To help bridge that gap it might help to describe the various approaches as people with skills and characteristics. To provide context, I'll start with the old guard and then introduce the new characters.
  • Rachel - is the oldest with a very structured and ordered view of the world, her motto is "everything has a place, and everything is in its place" and put there immediately. She doesn't handle ambiguity very well and her rigid out look makes it difficult to change things as the world around her changes. She struggles when either too much complexity exists or the scale of the problem is too big. We all know Rachel as "relational databases" introduced in the '80s/'90s when computation, storage and memory were all expensive. She is showing her age. Think business intelligence and MySQL or Oracle.

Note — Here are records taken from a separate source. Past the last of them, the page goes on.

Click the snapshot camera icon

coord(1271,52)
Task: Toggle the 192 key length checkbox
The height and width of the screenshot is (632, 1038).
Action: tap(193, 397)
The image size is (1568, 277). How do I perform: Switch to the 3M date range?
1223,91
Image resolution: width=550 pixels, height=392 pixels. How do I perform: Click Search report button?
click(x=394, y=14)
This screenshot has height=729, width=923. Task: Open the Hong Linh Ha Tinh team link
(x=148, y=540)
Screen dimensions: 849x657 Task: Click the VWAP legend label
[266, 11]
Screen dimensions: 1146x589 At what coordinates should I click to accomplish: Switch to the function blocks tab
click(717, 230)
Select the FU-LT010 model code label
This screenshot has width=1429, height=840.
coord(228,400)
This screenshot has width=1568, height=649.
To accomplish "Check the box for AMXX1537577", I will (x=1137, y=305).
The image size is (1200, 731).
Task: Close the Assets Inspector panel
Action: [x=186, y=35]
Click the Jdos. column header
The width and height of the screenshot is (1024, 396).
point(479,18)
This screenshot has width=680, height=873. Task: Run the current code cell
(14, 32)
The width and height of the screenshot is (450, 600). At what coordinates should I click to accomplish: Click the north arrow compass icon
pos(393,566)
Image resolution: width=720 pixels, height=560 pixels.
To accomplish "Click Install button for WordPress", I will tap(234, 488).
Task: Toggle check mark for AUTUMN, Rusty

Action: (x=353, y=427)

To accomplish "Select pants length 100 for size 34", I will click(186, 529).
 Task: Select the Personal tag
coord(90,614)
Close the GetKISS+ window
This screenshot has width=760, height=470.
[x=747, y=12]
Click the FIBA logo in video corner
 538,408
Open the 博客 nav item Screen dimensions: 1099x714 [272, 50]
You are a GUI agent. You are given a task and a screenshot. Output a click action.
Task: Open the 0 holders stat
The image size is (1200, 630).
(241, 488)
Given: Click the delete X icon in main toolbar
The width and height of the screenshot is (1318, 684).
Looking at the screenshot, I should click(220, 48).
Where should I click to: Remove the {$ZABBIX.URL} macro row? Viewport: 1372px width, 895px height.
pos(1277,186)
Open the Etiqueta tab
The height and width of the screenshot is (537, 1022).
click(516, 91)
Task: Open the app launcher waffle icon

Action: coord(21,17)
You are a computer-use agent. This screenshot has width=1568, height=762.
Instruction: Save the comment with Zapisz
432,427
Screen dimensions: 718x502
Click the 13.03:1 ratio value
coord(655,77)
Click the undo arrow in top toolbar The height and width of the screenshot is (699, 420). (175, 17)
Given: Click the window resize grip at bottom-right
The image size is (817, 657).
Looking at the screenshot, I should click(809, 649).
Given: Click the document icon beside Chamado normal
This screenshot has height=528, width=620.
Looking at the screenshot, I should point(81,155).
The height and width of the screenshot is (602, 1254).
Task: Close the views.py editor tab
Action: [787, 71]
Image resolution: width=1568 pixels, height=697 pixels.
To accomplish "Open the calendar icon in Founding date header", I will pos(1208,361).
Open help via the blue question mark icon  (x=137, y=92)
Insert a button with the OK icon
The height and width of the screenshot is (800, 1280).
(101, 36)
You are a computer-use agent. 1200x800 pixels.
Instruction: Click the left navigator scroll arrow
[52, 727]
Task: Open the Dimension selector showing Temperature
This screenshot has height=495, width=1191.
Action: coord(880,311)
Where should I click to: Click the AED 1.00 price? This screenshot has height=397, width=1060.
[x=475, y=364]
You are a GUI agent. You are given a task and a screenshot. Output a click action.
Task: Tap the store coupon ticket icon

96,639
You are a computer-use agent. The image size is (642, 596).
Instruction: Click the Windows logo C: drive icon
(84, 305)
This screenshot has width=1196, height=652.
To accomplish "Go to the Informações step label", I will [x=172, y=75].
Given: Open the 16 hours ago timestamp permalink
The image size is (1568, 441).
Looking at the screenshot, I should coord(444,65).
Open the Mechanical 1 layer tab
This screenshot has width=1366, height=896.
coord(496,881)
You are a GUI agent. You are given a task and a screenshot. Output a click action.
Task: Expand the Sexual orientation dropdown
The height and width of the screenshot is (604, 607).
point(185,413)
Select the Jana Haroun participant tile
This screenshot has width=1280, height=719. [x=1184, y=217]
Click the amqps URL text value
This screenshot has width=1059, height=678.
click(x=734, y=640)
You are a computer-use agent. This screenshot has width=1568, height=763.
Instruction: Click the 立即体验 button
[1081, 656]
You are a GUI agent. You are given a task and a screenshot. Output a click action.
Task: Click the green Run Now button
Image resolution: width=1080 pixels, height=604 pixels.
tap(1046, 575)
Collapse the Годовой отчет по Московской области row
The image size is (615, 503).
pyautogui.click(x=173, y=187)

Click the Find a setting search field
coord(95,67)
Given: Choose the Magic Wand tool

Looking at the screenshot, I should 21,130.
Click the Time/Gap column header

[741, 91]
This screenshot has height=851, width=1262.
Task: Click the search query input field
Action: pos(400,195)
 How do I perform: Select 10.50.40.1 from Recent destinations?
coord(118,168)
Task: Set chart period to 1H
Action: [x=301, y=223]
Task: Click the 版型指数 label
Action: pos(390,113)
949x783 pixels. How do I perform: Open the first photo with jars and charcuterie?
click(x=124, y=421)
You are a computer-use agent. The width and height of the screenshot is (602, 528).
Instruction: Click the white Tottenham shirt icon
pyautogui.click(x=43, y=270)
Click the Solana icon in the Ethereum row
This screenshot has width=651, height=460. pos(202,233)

  • Chloe - views the world thru a different lens. Rather than looking at everything as well-structured events like Rachel, she is more interested in how groups of those things overlap on key attributes. She is less interested in "how many" than in "what are the commonalities/differences" in a set of things. In addition she clearly recognizes that every thing isn't known about everything so is quite comfortable with uncertainty. These holes in the data create a sparse matrix that is often best handled by "column-oriented databases". Think highly variable data elements and GoogleBigTable or Hbase.
  • Kayla - looks at the onslaught of data and says "I can manage this if I spread it around across as many buckets as possible." Her goal is to preserve things as quickly as possible and to make sure they are retrieved upon request. She defers understanding and definition to others. In the purest sense "key-value pairs" make the data opaque by design, trading insight and thus latency for scale and availability. While excellent at writing information out her challenge is trying to organize and integrate data from several processes that all use the same term to mean different things. Think extreme write and access of user-supplied data and Apache Cassandra or Amazon Dynamo.
  • Danielle - has probably the most unstructured view of the world "everything is a chunk of stuff and tags". Success then is dependent on the completeness and accuracy of the descriptors assigned to a chunk since searching its entire contents can be costly. The unstructured view applies to connectedness as well as content. In the "document store" world there are few relationships between the chunks beyond the tags. Consider posts tagged with #BigData - the hashtag is the only commonality. There are no implicit relationships beyond that fact. Think content management with mongoDB or CouchDB.
  • Grace - is the most social and believes relationships are everything. She thrives in scenarios where the existence or nature of a connection matters more than what is connected. This focus makes it very easy to extend the universe in new ways as new things happen or new actors emerge. Grace exists as "graph databases" that have been around for a while, but most noticeably in social networking and social sciences. Think recommendations, communities of interest and Horton or Neo4J.
Which persona we adopt depends a lot on what we want to accomplish. And it is quite possible we'll end deploying more than one solution in our quest to "do Big Data."